Saya tidak melihat mereka mengenakan seragam tukang parkir resmi Pemprov, sehingga kemungkinan aksi mereka adalah aksi illegal. Area-area parkir liar di sekitar Sudirman Thamrin ini tentu saja mengganggu pejalan kaki yang hendak menggunakan trotoar untuk berjalan kaki.
Harus diakui, kemunculan area parkir liar ini sebenarnya juga merupakan akibat dari malasnya warga menggunakan transportasi umum untuk menuju lokasi CFD. Ketimbang menggunakan Transjakarta misalnya, banyak yang lebih memilih menggunakan motor pribadi, memarkirnya di dekat area CFD, lalu melenggang pergi.

Selain itu, trotoar Sudirman Thamrin (yang sekarang telah diperbaiki dan diperluas) pada Minggu pagi juga nyaris tidak bisa dilewati karena penuh oleh pedagang. Sebagian bahkan nekad memasang meja dan kursi di belakang gerobak dagangan. Beberapa ruas trotoar sepanjang jalan utama tersebut benar-benar terblokir sepenuhnya oleh pedagang.


Pemprov DKI setahu saya memang memberi izin bagi pedagang untuk berjualan di trotoar selama CFD. Pedagang malah tidak diperbolehkan berjualan di badan jalan. Hanya saja, kebijakan ini tentunya juga tidak memperbolehkan pedagang memblokir akses trotoar. Yang terjadi saat ini, ruas jalan dipakai untuk berjualan, sementara akses trotoar juga banyak yang tertutup oleh pedagang-pedagang dadakan tersebut.
4. Sampah yang berserakan
Meskipun Sudirman dan Thamrin menyandang status sebagai jalan utama ibukota, tetap saja sebagian pengunjung CFD tidak malu-malu membuang sampah seperti bekas botol minuman atau kemasan makanan begitu saja ke jalanan. Bahkan saat posisi tong sampah hanya berjarak beberapa meter dari mereka.
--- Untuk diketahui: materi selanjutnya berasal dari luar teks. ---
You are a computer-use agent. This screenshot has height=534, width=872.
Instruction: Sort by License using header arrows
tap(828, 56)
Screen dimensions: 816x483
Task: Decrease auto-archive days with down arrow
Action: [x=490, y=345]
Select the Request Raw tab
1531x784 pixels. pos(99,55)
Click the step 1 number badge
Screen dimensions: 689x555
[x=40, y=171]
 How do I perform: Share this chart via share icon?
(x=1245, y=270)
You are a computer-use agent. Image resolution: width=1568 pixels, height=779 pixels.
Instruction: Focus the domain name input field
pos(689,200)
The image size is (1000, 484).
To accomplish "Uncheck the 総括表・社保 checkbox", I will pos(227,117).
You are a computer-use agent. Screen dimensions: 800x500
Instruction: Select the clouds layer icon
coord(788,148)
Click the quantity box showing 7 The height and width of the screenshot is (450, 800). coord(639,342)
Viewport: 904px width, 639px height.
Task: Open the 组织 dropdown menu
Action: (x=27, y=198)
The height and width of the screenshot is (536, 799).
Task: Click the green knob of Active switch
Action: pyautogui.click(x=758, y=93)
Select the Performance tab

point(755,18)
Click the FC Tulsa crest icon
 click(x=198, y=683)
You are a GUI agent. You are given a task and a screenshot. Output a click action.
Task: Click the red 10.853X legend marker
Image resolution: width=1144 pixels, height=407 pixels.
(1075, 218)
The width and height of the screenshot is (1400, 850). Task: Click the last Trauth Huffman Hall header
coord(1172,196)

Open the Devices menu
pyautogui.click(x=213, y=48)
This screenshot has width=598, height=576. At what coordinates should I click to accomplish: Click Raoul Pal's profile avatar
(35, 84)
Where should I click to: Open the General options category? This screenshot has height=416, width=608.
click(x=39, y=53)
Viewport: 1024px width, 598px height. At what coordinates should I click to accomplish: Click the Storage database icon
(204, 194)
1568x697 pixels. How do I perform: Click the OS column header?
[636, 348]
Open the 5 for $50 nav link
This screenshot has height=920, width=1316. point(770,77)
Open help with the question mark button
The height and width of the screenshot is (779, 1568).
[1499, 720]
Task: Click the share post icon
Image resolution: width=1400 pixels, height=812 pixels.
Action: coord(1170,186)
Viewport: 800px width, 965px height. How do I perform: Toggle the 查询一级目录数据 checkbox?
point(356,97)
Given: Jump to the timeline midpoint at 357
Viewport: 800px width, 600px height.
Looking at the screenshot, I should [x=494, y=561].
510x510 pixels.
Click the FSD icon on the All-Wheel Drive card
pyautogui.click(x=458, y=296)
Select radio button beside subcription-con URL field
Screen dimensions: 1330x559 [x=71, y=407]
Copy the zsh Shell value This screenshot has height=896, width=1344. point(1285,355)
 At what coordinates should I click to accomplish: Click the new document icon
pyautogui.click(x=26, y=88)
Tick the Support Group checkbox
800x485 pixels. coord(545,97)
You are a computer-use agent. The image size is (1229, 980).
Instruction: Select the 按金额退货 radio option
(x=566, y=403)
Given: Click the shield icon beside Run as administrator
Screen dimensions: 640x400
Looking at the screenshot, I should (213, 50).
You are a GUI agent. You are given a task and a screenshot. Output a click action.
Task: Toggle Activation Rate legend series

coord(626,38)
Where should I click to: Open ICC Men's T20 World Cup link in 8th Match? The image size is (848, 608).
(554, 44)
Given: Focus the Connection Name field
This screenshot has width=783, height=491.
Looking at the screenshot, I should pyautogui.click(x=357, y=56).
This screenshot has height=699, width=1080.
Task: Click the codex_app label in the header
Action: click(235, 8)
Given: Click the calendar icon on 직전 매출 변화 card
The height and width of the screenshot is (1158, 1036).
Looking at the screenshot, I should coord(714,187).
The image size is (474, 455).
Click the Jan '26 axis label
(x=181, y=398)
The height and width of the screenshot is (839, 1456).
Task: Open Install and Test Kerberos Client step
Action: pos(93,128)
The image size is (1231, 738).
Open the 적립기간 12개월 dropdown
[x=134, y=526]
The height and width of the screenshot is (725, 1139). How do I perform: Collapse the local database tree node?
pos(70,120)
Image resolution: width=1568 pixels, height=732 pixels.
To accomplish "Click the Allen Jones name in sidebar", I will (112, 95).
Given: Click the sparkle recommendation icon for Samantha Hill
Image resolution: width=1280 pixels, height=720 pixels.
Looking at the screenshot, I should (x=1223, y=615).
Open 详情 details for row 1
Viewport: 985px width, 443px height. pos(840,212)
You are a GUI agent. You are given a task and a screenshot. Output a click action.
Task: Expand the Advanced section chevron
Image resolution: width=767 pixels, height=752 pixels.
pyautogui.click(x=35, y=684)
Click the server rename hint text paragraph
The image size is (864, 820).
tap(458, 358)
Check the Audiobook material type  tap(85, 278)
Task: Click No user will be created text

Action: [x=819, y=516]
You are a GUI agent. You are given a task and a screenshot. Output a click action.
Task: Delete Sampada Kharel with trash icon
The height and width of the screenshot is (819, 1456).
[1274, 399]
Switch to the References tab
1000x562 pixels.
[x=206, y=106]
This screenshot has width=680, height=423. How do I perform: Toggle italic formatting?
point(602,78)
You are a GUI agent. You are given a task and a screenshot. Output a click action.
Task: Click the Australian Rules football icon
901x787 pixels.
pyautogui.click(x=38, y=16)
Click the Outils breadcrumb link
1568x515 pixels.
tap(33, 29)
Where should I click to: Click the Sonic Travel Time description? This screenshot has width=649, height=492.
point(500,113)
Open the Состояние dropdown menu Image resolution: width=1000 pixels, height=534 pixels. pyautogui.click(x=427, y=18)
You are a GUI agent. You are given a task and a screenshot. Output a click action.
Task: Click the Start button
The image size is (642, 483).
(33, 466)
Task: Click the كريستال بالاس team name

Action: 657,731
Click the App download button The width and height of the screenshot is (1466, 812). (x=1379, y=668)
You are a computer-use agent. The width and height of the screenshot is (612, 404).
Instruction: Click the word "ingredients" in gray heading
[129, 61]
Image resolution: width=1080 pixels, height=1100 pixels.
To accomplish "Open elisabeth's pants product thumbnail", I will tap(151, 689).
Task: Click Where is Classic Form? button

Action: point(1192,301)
Tidak lupa, segala macam pedagang CFD biasanya juga membiarkan sampah bertebaran di sekitar gerobak dan meja-mejanya. Siang hari saat CFD berangsur sepi, petugas kebersihanlah yang ketiban pulung menyapu dan mengumpulkan sampah orang-orang tak bertanggungjawab tadi.
5. Transjakarta yang terhambat oleh peserta CFD
Di minggu pagi saat CFD dilaksanakan, koridor I Transjakarta yang melayani rute Blok M – Kota tetap buka dan melayani penumpang seperti biasa. Sayangnya, sebagian peserta CFD seolah lupa bahwa Transjakarta tetap beroperasi. Mereka tetap saja memakai jalur khusus bus tersebut untuk berlari dan bersepeda.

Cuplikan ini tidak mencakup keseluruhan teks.